Söze asaletini teslim ediyor Sedat Yılmaz. Asırlık söz geleneğinden devşirilen nezaketli ve incelikli kelimeler ve anlatımlarla şekillenen, içtenlikli ve geleneksel bir sohbet havası ve ikliminde gelişen Asitâne romanına, eski ama eskimeyen zamanlara dair estetik kelâmın sözel bir ziyafeti diyebiliriz. Asitâne boyunca, samimi bir sohbet halkası eşliğinde Söz'ün ve Aşk'ın ruhunuza yansıyan şualarında, latâfet ve zarâfetin serin deryasında, Tasavvuf'un ve Kelâm'ın hikemî mekânlarında ve Dünya içre yaşamınızda bir pir-i fâni, garip bir yolcu olduğunuz gerçeğine rastlayacak, fenâ âleminden bekâ âlemine yönelik bir yolculukta edeple taçlanmış bir 'edebiyat'ın eskil-estetik tadına varacak, kaybolan değerlerin, yitirilen ses ve söz ambarının ağır ve koyu hüznünü duyacak, bugüne dair bakışta da Öz'e dair yeni farkındalıklar elde edeceksiniz.
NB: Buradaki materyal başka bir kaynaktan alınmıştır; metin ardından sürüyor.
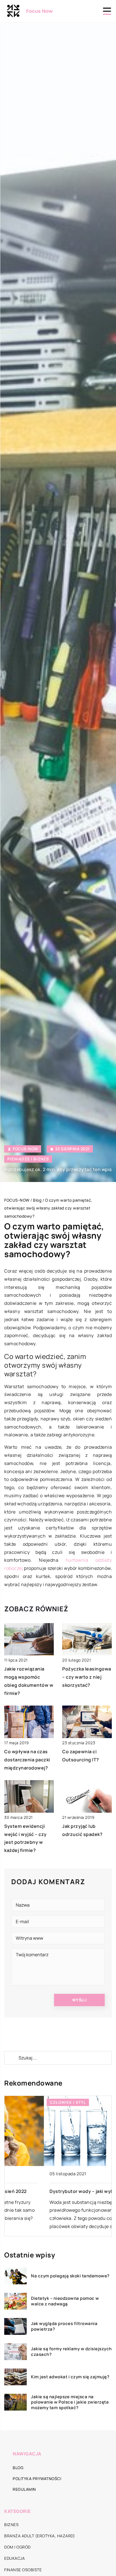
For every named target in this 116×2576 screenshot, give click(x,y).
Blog (18, 2467)
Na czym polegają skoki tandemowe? (70, 2276)
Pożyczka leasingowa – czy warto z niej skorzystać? (86, 1677)
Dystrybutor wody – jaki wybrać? (47, 2191)
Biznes (11, 2524)
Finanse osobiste (23, 2569)
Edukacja (14, 2558)
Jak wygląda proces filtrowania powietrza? (64, 2326)
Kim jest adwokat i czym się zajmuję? (70, 2377)
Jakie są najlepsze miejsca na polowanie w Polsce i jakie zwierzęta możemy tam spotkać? (70, 2402)
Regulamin (24, 2489)
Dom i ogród (17, 2547)
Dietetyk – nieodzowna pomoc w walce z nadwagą (65, 2301)
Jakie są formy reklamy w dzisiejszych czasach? (71, 2351)
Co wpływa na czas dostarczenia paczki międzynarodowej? (27, 1759)
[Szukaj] (11, 2058)
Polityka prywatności (37, 2478)
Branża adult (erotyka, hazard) (39, 2535)
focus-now (25, 1149)
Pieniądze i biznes (28, 1159)
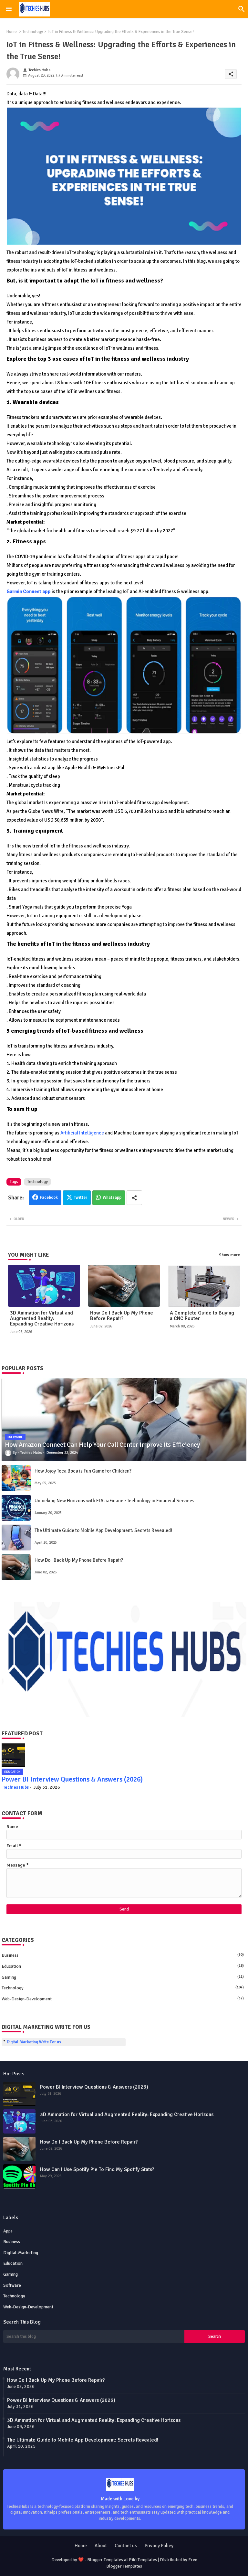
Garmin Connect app (28, 591)
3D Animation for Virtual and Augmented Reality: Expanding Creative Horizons (42, 1318)
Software (12, 2285)
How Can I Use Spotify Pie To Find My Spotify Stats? (97, 2169)
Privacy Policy (159, 2546)
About (101, 2546)
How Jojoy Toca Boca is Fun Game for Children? (83, 1471)
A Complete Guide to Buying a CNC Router (202, 1315)
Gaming (123, 1977)
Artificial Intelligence (82, 1133)
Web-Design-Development (123, 1999)
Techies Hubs (16, 1787)
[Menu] (8, 9)
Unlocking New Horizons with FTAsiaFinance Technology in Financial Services (114, 1501)
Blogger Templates (105, 2559)
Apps (8, 2231)
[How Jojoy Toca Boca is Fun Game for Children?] (16, 1478)
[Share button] (134, 1197)
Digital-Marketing (20, 2252)
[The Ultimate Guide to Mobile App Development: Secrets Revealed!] (16, 1537)
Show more (229, 1255)
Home (11, 31)
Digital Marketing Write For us (34, 2042)
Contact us (126, 2546)
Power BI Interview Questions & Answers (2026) (72, 1779)
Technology (32, 31)
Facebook (49, 1197)
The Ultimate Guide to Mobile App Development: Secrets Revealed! (103, 1530)
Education (123, 1966)
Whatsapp (112, 1197)
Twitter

Sedat Yılmaz, Asitâne romanıyla Sözün Düşüşü'ne kelimelerin boca edildiği bu yapma ve yapay post-kültürel bir zamanda Söz'ü tutup ayağa kaldırıyor, Söz'e ve Söz Ustalarına, Erlere, Erenlere, Pirlere hak ettiği yeri veriyor, Söz'ün Ruhu'nun ölmediğini Gelenek'ten el alan mahir zekâsı ve sözü biçimlendirme yeteneğiyle önümüze, ufkumuza, gönlümüze seriyor.
Asitâne, uzun zamanlardır binbir karmaşa ve kaos içinde yitirdiğimiz Ruh Denizlerine sözel-estetik bir fener tutuyor.